Next week will be the culmination of the last few months for me. There have been things going on behind the scenes – nothing with Lily, just some time spent reflecting on how to become the person that I see in myself versus the person that I portray to the rest of the world. It’s taken a lot of time, a lot of soul searching and a lot of simple hard work to get to this point, but for me, next week is the beginning of what I hope will be a new chapter in our lives.
I read a play on words this week, “be a goal digger” and it resonated right through me. As we get older and there are more and more responsibilities placed on us it becomes so easy to just roll from one action to another without really getting the chance to stop and think about where these actions will lead us. Our youth allowed us to be proactive while our adulthood seems to create a more reactive environment. And of course, in our youth so many of us, or at least me, spent a lot of time avoiding the proactive and now wishing that I had some of that gift of time back. The choices that we make now, the perceptions that these choices leave with other people stay with us a lot longer than we used to.

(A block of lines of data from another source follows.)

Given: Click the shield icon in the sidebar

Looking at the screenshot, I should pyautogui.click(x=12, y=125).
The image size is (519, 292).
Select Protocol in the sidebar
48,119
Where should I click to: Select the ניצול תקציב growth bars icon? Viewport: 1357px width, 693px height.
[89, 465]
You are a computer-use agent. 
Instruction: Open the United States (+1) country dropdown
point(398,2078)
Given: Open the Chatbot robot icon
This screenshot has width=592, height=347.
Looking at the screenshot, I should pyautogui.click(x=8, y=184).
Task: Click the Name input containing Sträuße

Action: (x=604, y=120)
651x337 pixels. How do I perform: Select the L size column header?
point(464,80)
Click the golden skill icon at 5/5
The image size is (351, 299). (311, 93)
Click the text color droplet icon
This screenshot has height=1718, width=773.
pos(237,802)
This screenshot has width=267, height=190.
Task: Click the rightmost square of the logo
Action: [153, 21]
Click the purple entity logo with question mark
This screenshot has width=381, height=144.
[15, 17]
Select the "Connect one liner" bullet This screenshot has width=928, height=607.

Opinions are quick to be formed and attitudes harder to change. Ironic since we’re supposed to know better, to accept more easily the flaws of our peers, but sometimes time doesn’t allow that. We don’t always have the luxury of sitting back and trying to understand where another person has come from, what struggles they have faced, what road they have travelled. This is the time that we should be taking, to really feel and empathize with our peers, with our family, with our friends, so that we can be more understanding, more patient. That patience and understand would ultimately lead to having more time, less time spent judging and more time spent appreciating the qualities that we didn’t have time to see before. As they say, youth is wasted on the young.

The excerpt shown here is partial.